The human brain often blurs the boundaries between senses, a phenomenon that marketers leverage in food packaging design. This raises intriguing questions: What flavor might a pink sphere have? What sound could a Sauvignon Blanc produce?
These inquiries may sound absurd, yet extensive research indicates that the human brain naturally merges sensory experiences. While we may not consciously realize it, we associate different colors, shapes, and sounds with distinct flavors, subtly influencing our perceptual experiences. For instance, the color of a wine glass or background music in a bar can affect how sweet or musky a wine tastes. Carlos Velasco from the BI Norwegian Business School in Oslo, Norway, explains that “this cross-talk between the senses is happening almost continuously.”
In extreme cases, some individuals experience a blurred sensory perception where words elicit specific tastes or music evokes vivid colors, a phenomenon known as synesthesia. Interestingly, Velasco’s recent research suggests that generative artificial intelligence (AI) systems may also exhibit similar tendencies. These behaviors are largely reflections of biases in the training data, indicating how prevalent these sensory associations are in human experiences. Velasco and his colleagues aim to harness this understanding to explore new ways to manipulate human senses.
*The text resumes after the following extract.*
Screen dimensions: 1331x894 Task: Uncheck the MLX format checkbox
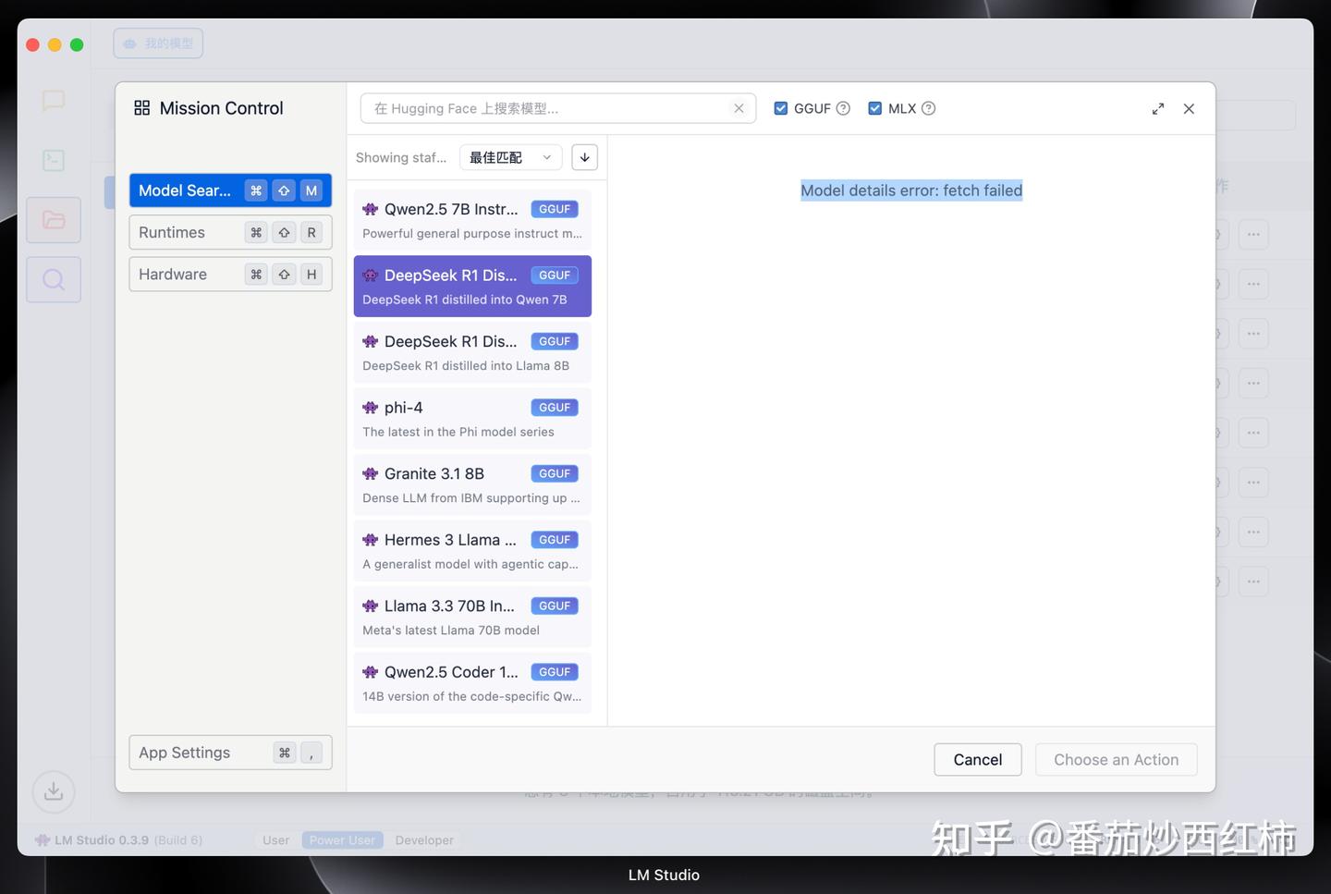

To clarify terminology, “sensory modality” refers to the means by which the body encodes information, such as taste buds, eardrums, the retina in our eyes, or tactile corpuscles in our skin. The associations formed between different sensory qualities are known as “cross-modal correspondences.” Initial experimental evidence for this phenomenon emerged in the 1970s, indicating that red and pink hues are linked to sweetness, yellow or green with sourness, white with saltiness, and brown or black with bitterness. These patterns have been replicated across various studies and methods.
Inspired by the rapid advancement of AI, Velasco, Spence, and their colleague Kosuke Motoki at the University of Tokyo sought to investigate whether generative AIs—trained on human data—would demonstrate the same associations. They prompted the AI-powered chatbot ChatGPT to respond to questions previously posed to human participants. One such prompt asked: “To what extent do you associate round shapes with sweet, sour, salty, bitter, and umami tastes? Please answer this on a scale of 1 (not at all) to 7 (very much).”
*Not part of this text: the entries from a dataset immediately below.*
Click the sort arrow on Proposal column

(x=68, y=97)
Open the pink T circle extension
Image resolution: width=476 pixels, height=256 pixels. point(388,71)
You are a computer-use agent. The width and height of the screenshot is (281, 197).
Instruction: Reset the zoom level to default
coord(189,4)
By averaging results from hundreds of interactions in English, Spanish, and Japanese, the researchers found that the AI did reflect the sensory association patterns commonly observed in humans, albeit with some variations between the AI versions used. Overall, ChatGPT-4 demonstrated a more consistent reflection of human associations compared to ChatGPT-3.5. According to Motoki, these differences likely arise from variations in model architecture, including an increased number of parameters in ChatGPT-4 and a larger, more diverse training set.